Der Streit zwischen FDP-Politiker Jürgen Möllemann und Michel Friedman, dem Vizepräsident des Zentralrats der Juden in Deutschland, hat sich erneut verschärft. Möllemann warf Friedman vor, mit "Gehässigkeiten um sich zu werfen". Durch die Antisemitismusdebatte brechen zudem alte Feindschaften innerhalb der FDP auf.
Die Protagonisten des Streites über die Aufnahme des Ex-Grünen Jamal Karsli in den FDP-Kreisverband Recklinghausen in Nordrhein-Westfalen positionieren sich neu: Die Schlacht wird im "Stern" geschlagen. Möllemann verteidigt starr seine Position, Friedmans Äußerungen provozierten Antisemitismus. Dem "Stern" sagte Möllemann: Wer wie dieser "als angeblicher Sachwalter des Zentralrats der Juden Kritiker der Politik Israels niedermacht, wer wie er mit Gehässigkeiten um sich wirft, mit unverschämten Unterstellungen arbeitet - Antisemitismus und so weiter -, der schürt Unmut gegen die Zielgruppe, die er zu vertreten vorgibt".

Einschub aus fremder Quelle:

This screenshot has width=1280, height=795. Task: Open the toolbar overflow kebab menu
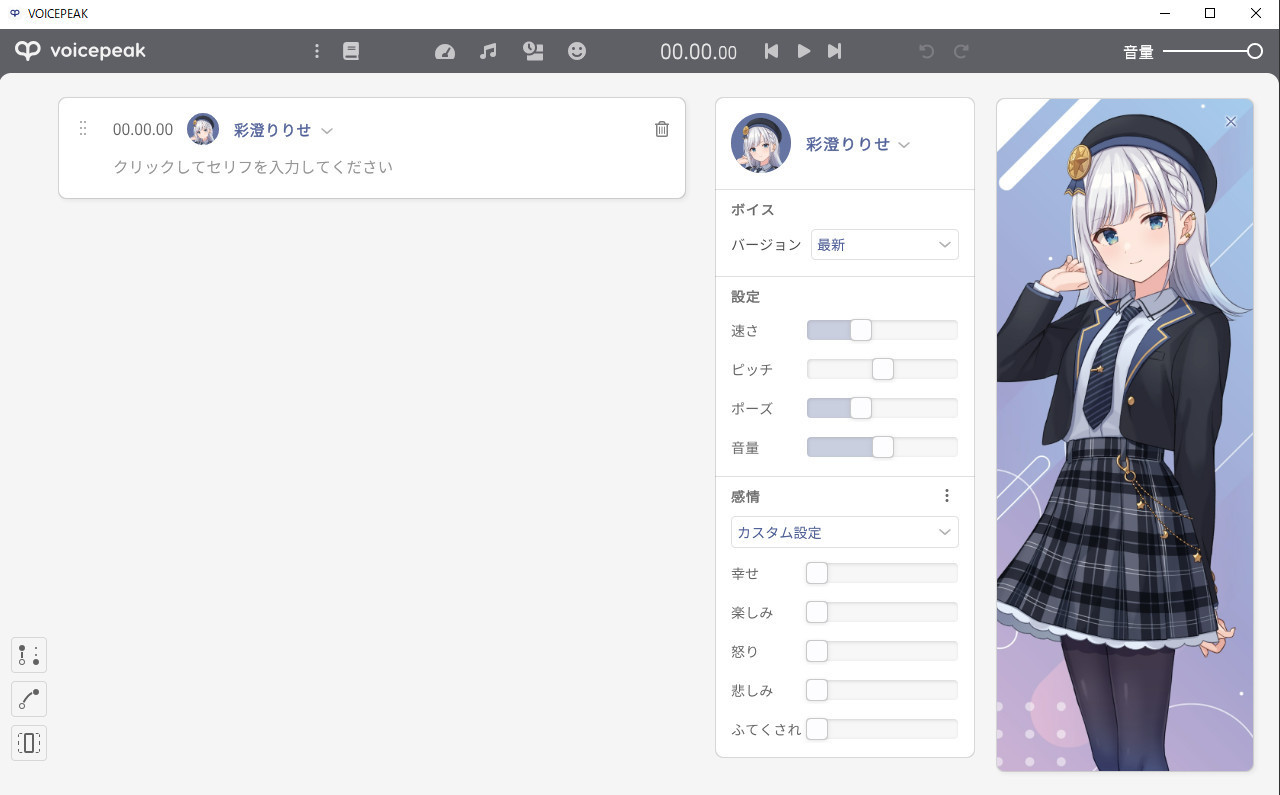coord(317,51)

Im Gegenzug verlangt Friedman den Rauswurf des NRW-Landeschefs Möllemann aus der FDP: "Wo ist die FDP-Führung eigentlich hingekommen, dass sie einem stellvertretenden Vorsitzenden, der solches Gedankengut verbreitet, nicht öffentlich widerspricht oder sich gar von ihm trennt?", fragte Friedman das Hamburger Magazin und fuhr fort: "Die rechten Bemerkungen von Möllemann haben auch nichts mehr mit Israel zu tun, sondern bewegen sich auf dem Niveau der Republikaner und der NPD."

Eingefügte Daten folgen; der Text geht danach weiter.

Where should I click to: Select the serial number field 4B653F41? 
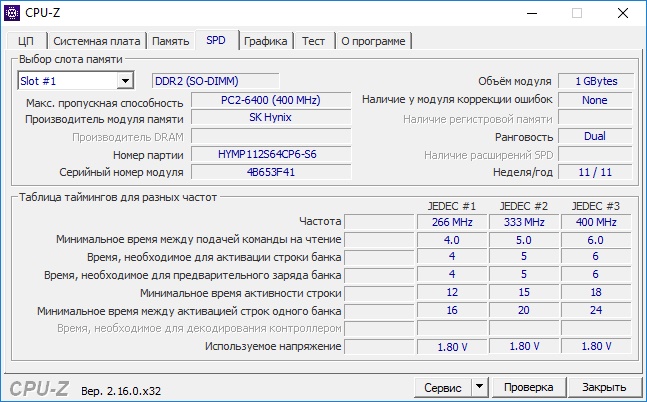tap(271, 172)

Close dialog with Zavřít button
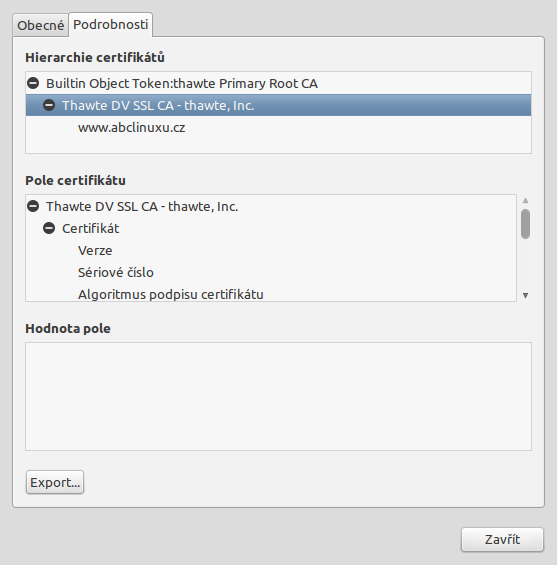[502, 539]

Wasser auf die Mühlen der PR-verrückten Liberalen
Das Spektakel um Möllemann wird in Teilen der FDP mit Freude betrachtet. Zwar ist die neulich beim Bundesparteitag demonstrierte Einigkeit aller Flügel durch die Möllemann-Affäre längst flöten gegangen. Doch bei PR-verrückten Parteimitgliedern wird jede Erregung öffentlicher Aufmerksamkeit mit Hochgenuss registriert. Die FDP-Kritik an der Palästina-Politik des israelischen Ministerpräsidenten Ariel Scharon soll nach Recherchen des "Stern" weiterhin Wahlkampfthema bleiben.

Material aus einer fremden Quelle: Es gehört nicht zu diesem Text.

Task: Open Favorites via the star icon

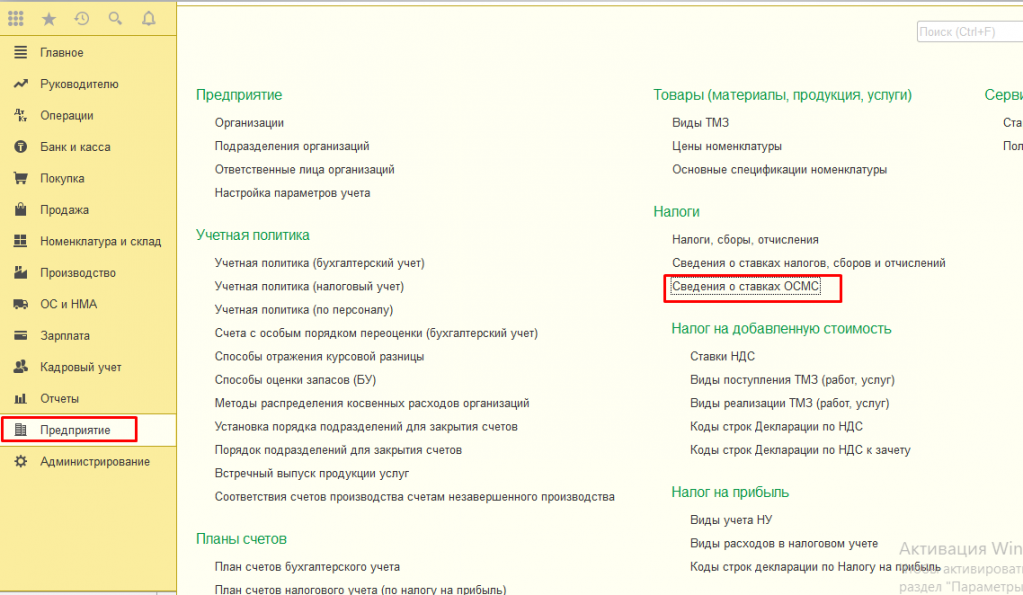Action: pos(49,19)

Planer des Wahlkampfs der Liberalen werden zitiert: "Wir leben in einer Zeit der Tabu-Brüche." Wer Klartext rede, gewinne. Jede Provokation scheint da ins Konzept zu passen - auch wenn der Westerwelle-Vertraute seinen Chef angeblich aufgefordert hat: "Der Amoklauf Möllemanns muss gestoppt werden." Doch die Wahlkampfstrategen der FDP denken anders: Wählerfang ist in der Westerwelle-FDP offenbar Selbstzweck. Ein Vorstandsmitglied der FDP wird zitiert, die Strafanzeige von Grünen-Chefin Claudia Roth gegen Möllemann wegen Volksverhetzung sei "geradezu PR für die Liberalen". Die kommt Westerwelles Wahlkampfberater Fritz Goergen gerade recht. Mit dem Palästina-Thema will er rund vier Millionen Israel-interessierte Wähler ansprechen. Auch rund 800.000 wahlberechtigte Muslime habe man mit der "Kritik an Israels Kriegspolitik" im Blick.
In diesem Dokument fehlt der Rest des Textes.